Junk inputs come in several varieties. False or mistyped information is the most common problem. These form completions come through with email addresses that don’t exist at all.
Temporary email addresses or dedicated junk emails are the next most common. Temporary email addresses cease to exist after a short period of time, usually fifteen minutes to an hour. Dedicated junk email addresses are created to insulate primary email addresses and aren’t actively monitored.
Finally, marketers also must contend with automated spam bots using disposable email addresses to submit nonsense form completions.
But, why pay so much attention to the bad data? Most of it is fine, right?
Garbage In, Garbage Out
Your email deliverability pays the price for your bad data. If you were to indiscriminately send emails to every address that came through your forms, you would hard bounce a great deal of the sends. A hard bounce is another good reason you shouldn’t send email to all of the addresses you collect. Hard bounce rate is an important factor in email reputation. An elevated rate (above 1%) means your messages are more likely to be sent to the junk folder, if not blocked outright.
And it’s not just undeliverable emails that will damage reputation. Repeated sends to unmonitored email addresses will drive your overall engagement rates down. Positive interactions with email messages is another factor in sender reputation. There’s no sense in driving these numbers down by sending to an address that has no chance of engaging.
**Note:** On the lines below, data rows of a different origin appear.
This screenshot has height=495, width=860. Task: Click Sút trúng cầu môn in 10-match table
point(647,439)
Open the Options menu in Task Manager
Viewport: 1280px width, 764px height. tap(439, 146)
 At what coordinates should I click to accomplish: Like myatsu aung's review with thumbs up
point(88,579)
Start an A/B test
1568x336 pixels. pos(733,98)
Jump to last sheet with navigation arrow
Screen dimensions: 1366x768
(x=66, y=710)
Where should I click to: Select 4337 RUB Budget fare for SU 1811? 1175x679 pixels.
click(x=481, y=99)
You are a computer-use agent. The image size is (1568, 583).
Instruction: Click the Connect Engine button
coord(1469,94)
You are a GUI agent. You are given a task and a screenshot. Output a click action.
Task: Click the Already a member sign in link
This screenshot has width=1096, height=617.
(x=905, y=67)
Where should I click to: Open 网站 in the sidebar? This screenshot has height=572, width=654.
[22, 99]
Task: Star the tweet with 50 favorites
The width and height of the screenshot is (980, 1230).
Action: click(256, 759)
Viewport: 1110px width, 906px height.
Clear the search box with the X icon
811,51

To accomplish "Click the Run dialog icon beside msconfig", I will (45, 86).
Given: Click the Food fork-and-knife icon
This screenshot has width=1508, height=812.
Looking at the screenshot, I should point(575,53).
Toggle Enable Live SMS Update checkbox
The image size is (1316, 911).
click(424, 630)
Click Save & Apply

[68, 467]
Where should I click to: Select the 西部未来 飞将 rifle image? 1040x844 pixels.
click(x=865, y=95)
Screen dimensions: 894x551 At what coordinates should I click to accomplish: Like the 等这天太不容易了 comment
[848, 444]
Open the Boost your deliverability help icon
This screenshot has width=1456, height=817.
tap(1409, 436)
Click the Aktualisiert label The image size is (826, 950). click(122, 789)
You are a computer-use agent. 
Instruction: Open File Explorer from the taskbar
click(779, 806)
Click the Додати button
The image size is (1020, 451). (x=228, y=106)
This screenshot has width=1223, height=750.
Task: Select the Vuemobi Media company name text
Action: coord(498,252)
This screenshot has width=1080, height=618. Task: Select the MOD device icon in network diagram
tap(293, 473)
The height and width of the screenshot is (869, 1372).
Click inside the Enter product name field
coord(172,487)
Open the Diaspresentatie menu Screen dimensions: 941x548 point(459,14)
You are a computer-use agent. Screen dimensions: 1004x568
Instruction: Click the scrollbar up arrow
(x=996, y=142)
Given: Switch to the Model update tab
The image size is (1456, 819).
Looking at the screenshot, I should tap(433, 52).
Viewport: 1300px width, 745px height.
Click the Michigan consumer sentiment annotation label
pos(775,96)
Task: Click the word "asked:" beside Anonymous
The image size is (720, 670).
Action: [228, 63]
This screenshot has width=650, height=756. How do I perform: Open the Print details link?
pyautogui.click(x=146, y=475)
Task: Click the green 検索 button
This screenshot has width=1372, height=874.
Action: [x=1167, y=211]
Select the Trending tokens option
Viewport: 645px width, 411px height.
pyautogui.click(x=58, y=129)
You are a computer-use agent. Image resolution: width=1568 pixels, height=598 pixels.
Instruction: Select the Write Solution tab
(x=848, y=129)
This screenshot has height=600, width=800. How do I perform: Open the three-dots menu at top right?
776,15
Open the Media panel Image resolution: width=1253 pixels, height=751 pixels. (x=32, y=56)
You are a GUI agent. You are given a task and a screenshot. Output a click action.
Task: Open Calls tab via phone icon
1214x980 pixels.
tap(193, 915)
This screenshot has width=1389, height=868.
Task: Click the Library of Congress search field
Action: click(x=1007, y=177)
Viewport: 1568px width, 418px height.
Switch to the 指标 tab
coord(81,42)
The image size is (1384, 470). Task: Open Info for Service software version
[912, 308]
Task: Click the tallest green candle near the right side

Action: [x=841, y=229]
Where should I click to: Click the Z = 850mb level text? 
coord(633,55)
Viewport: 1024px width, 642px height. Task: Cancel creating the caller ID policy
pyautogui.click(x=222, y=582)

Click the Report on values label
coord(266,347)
Okay, bad user input is a problem, but what can be done?
Checks and Balances
The best way to combat junk data is multi-stage validation. Data validation works just like any other filter. At each stage, the final product becomes more and more pure. The more stages of filtration, the better the final product.
Another option to curb junk emails is to have content delivered through email. Generally, after completing a form, users will be taken directly to the asset (pdf, video, audio file, etc.). If the content is delivered through an automated email instead, they only receive the asset if they’ve provided a working email address. This doesn’t get past temporary email addresses or dedicated spam inboxes, but it does help to bypass emails that are totally nonexistent.
If you find you’re dealing with a lot of bots flooding your forms, adding CAPTCHA can take care of the problem. Avoid doing so without cause, though, because it’s an added hassle for legitimate form completers.
Just because an email makes its way into your database, doesn’t mean it needs to be sent to. Consider building in a curation process for incoming emails.
Companies with a manageable number of inbound form completions can review each as they come in. Larger companies can set up rules within their automation system to separate out likely junk emails.
Either way, you’ll want to look for:
Junk email keywords (“spam,” “junk,” “trash,” etc.)
Long strings of numbers or consonants
Addresses from temporary email providers (Temp Mail, Mailinator, 10 Minute Email, etc.)